The wood piece 1 of this sixth preferred embodiment, just like the wood piece 1 of the fifth preferred embodiment, is intended to be used as a casing for a piece of electronic equipment, so that a hole Ic is formed through it. And in the state of this wood piece 1 before it is compressed, as shown in FIG 16, to a portion thereof around the edge or the like of this hole I c (denoted by IV in the figure) for which it is required to ensure high strength, there is adhered another wood piece 5 which is formed in a circular wedge shape. When a wood piece 1 with such structure is strengthened according to the process which has been explained with reference to the above described first preferred embodiment, the resulting reinforced wood piece 1 comes to be formed in a plate shape of almost uniform thickness as shown in FIG 17, and a relatively high strength is ensured for the portion IV to which the wedge shaped wood piece 5 was adhered before the compression process, since the compression ratio of this portion IV is higher, as compared to the compression ratio of its surroundings.

In this sixth preferred embodiment, it is desirable to arrange for the grain of the main wood piece 1 and the grain of the supplementary wood piece 5 to be almost perpendicular to one another. By doing this, it is possible to ensure even higher strength for the resulting product, since these two pieces of wood mutually reinforce one another in their respective directions where they are each weakest.

Next, the seventh preferred embodiment of the present invention will be explained with reference to FIG 18 through FIG 20. It should be understood that to structural elements which are the same as in the above described preferred embodiments and which have already been explained, the same reference symbols are appended, and their explanation will be curtailed.

The wood piece 1 of this seventh preferred embodiment, just like the wood piece 1 of the fifth preferred embodiment, is intended to be used as a casing for a piece of electronic equipment, so that a hole Ic is formed through it.
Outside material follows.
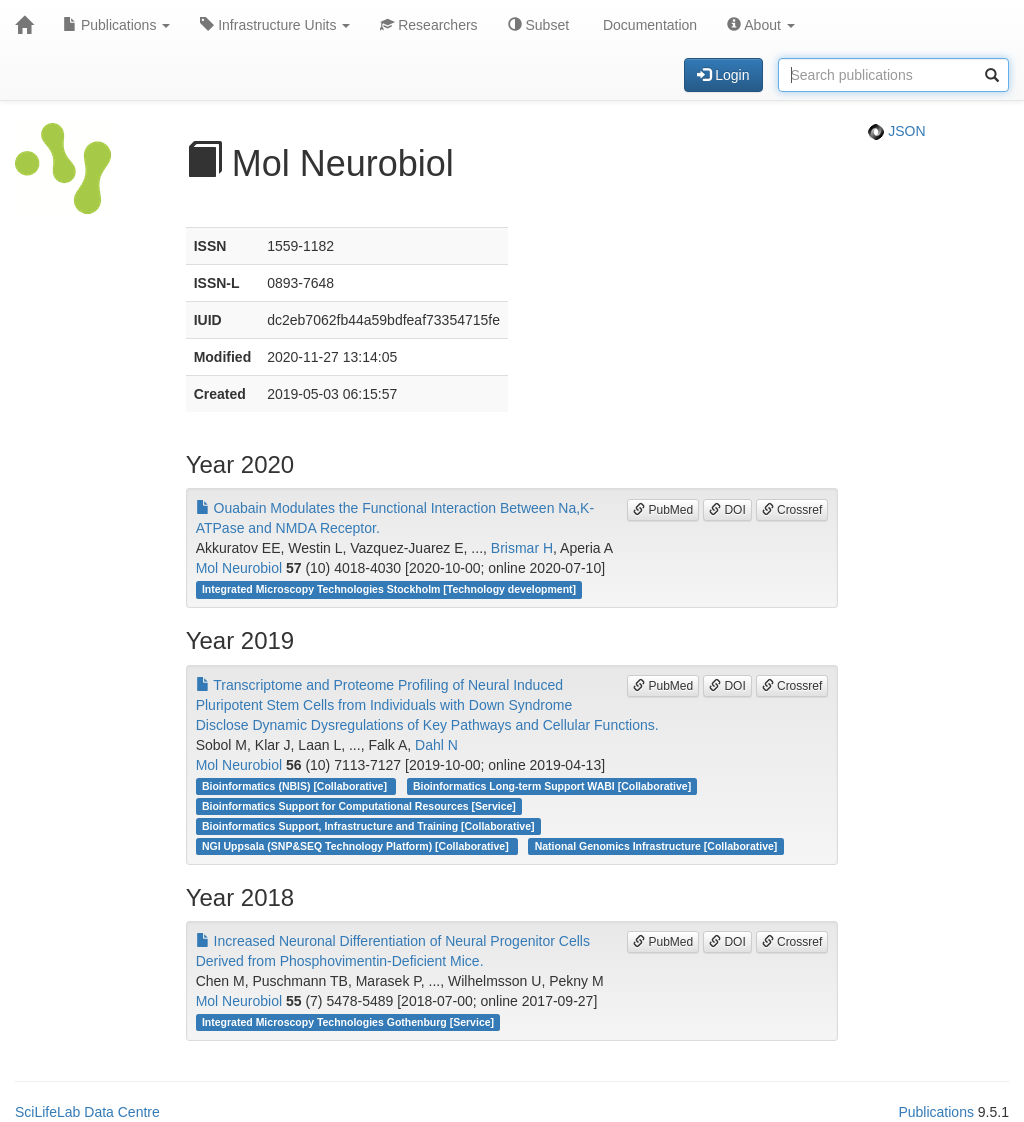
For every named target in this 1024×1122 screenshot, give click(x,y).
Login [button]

And in the state of this wood piece 1 before it is compressed, as shown in FIG 19, at a portion thereof around the edge or the like of this hole I c (denoted by V in the figure) for which it is required to ensure high strength, there is positioned another member 6 which is made of a substance which is harder than wood (for example, a metal, a ceramic, or a reinforced plastic). The shape of this other member 6 is as shown in FIG 18, it is formed in a circular ring shape, with its portion around its inner peripheral surface being made the thickest, and with its thickness gradually diminishing towards its outer periphery. When a wood piece 1 with such structure including the other member 6 is strengthened according to the process which has been explained with reference to the above described first preferred embodiment, the resulting reinforced wood piece 1 with the embedded member 6 comes to be formed in a plate shape of almost uniform thickness as shown in FIG 20, and a relatively high strength is ensured for the portion V into which the other member 6 is embedded, since, along with the portion V being reinforced with the other member 6, also the compression ratio of this portion V against which the other member 6 has been positioned is higher, as compared to the compression ratio of its surroundings.
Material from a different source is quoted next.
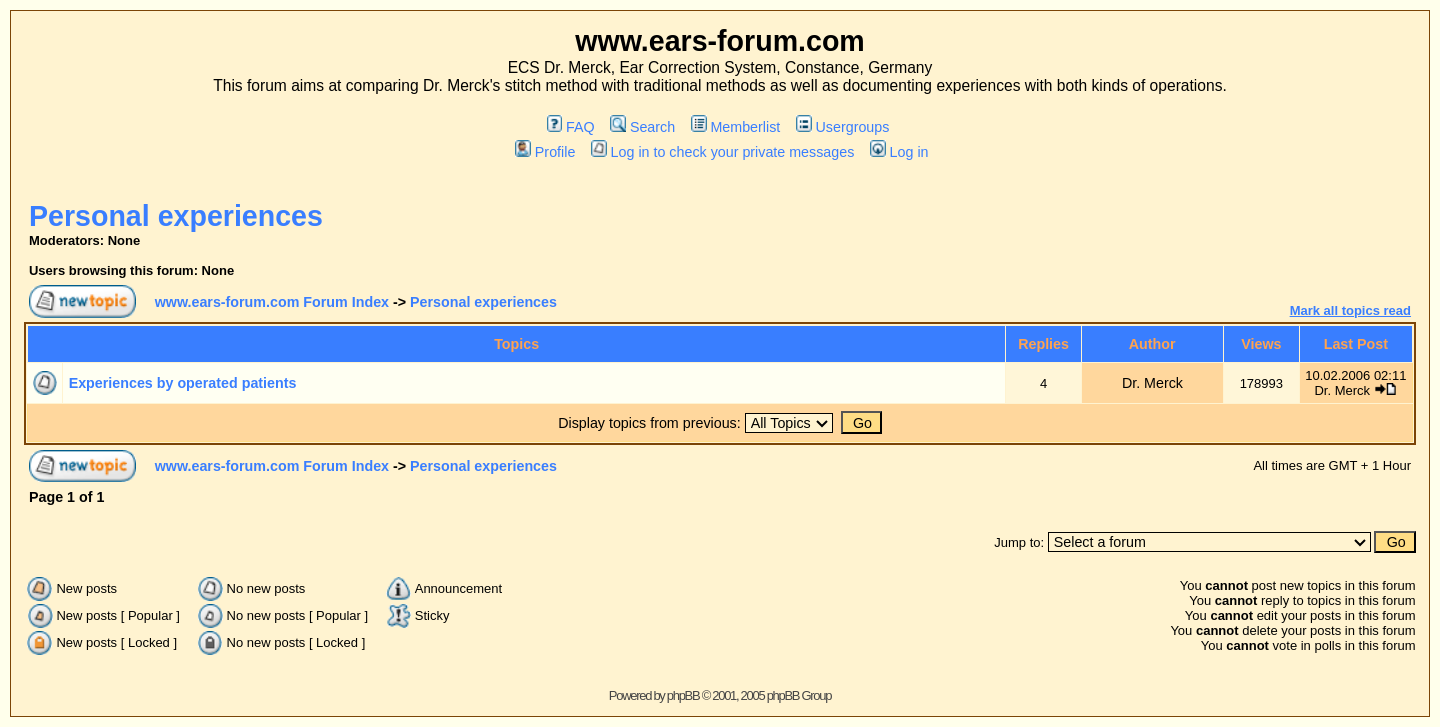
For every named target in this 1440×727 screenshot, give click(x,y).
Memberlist (735, 127)
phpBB (683, 695)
While preferred embodiments of the invention have been described and illustrated above, it should be understood that these are exemplary of the invention and are not to be considered as limiting. Additions, omissions, substitutions, and other modifications can be made without departing from the spirit or scope of the present invention. Accordingly, the invention is not to be considered as being limited by the foregoing description, and is only limited by the scope of the appended claims.
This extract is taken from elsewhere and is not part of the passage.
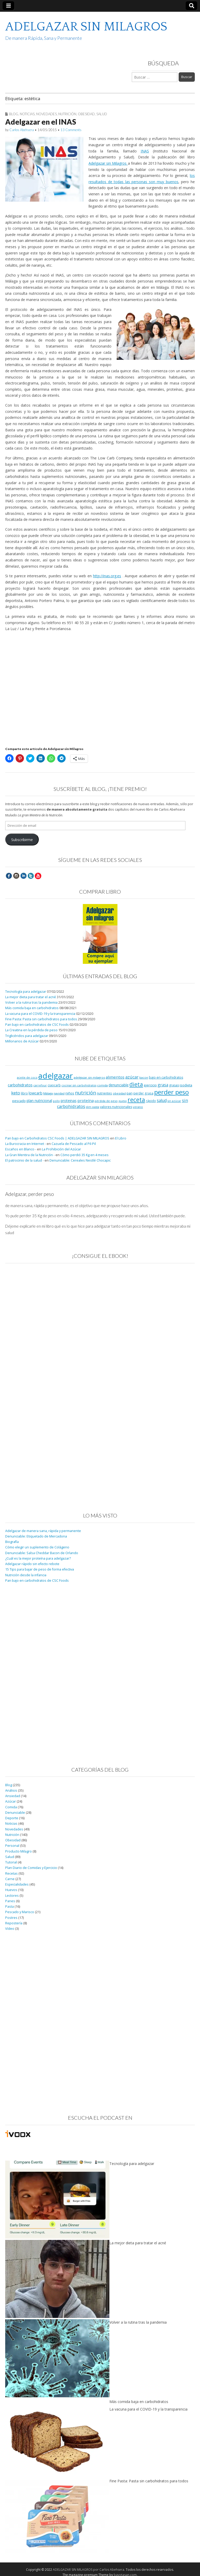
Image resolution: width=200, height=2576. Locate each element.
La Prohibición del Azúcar (61, 1149)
INDUSTRIAL APPLICABILITY Since this covering member is satisfactory from the point of view of the mechanical aspects such as formability, durability, corrosion resistance, and so on, and also is satisfactory from the point of view of the design aspects such as quality of appearance and designability and so on, accordingly it is very suitable as a covering member for a device which is intended to be operated by a user while being held in his hand, such as a camera, a portable telephone, an IC recorder, a PDA, a remote control of a household product, and the like.